Friday, May 26, 2006

Sono Induzido

- Amor, tenho que te dizer um negócio.
- AMOR?
- Tu também quer dizer alguma coisa amor?
- Quando tu vai parar de me chamar assim? Tá, a gente é amigo há um tempão, eu gosto de ti e teve aquela vez e tal (Denise se odiava por isso), mas essa tua fantasia tá indo longe demais Ricardo!
- Não quero discutir isso mais uma vez Dê. (Ele sabia que Denise odiava quando a chamavam daquele jeito. Estava querendo irritar sua “namorada”). Eu tenho que te contar um negócio!Pelo tom empregado por Ricardo, Denise já sabe que nada no mundo o fará ficar quieto ou mudar de assunto, então apanha uma revista da semana e começa ler pela parte traseira da mesma.
- É o seguinte: não consigo mais acordar!
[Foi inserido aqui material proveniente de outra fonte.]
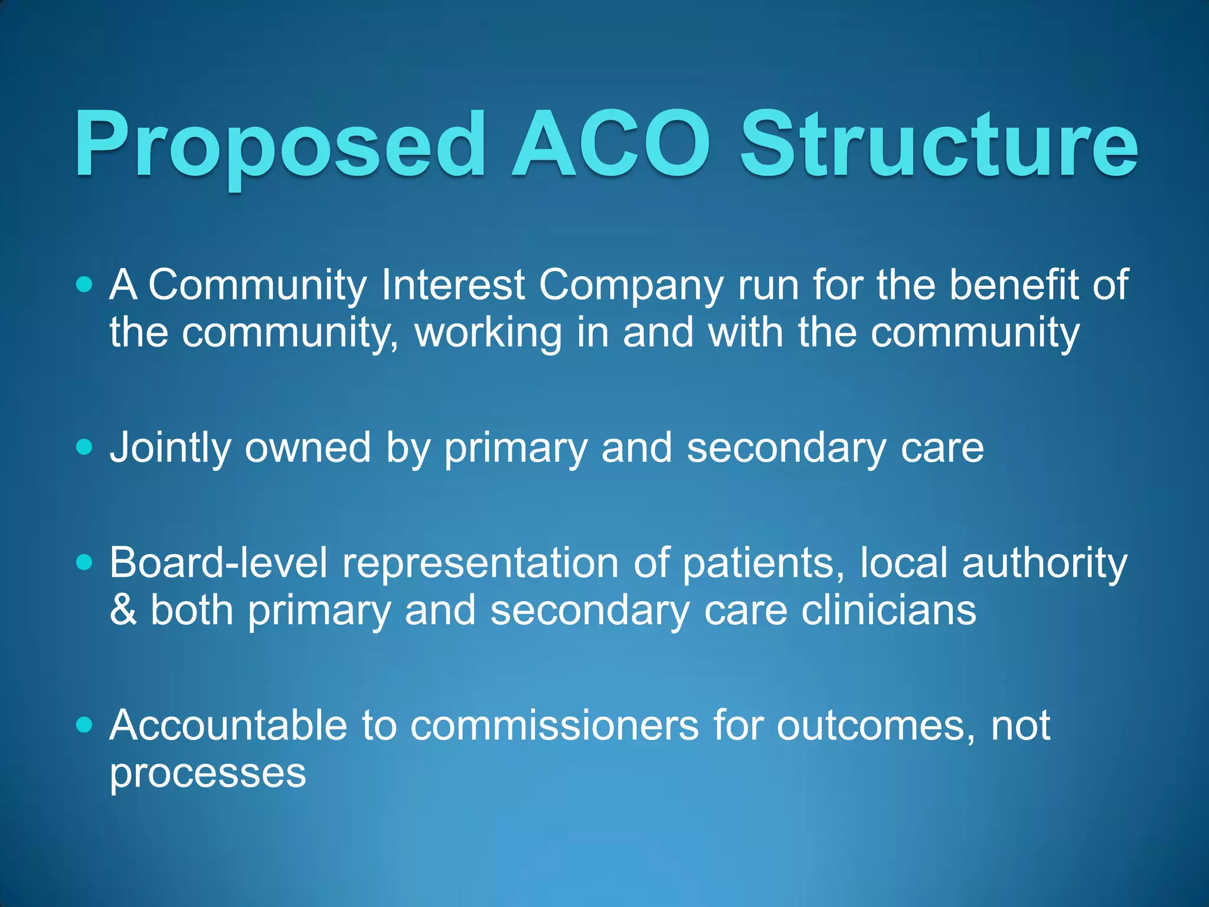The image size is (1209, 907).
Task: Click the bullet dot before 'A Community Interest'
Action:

Toda manhã é a mesma coisa, eu me esforço pra sair do estado letárgico, mas minha mente e meu corpo, ao que tudo indica, fizeram um pacto para me manter enfiado na cama por horas intermináveis!
Ricardo balança as mãos, escora a cabeça nelas, levanta e senta várias vezes, com o ar de quem revelou o maior escândalo da humanidade até aquela tarde de quinta-feira. E Denise segue impassível lendo a mais nova picuinha arranjada por um “jornalista-articulista”, como ela gostava de dizer em voz alta para os amigos da faculdade.
- Tu ta dizendo que tem insônia ao contrário?
- Exatamente isso que eu pensei! – exulta Ricardo. O brilho nos olhos dele ao ver que ela sabia do que ele estava falando passavam uma carga de loucura que ninguém notava. E Denise ignorava solenemente.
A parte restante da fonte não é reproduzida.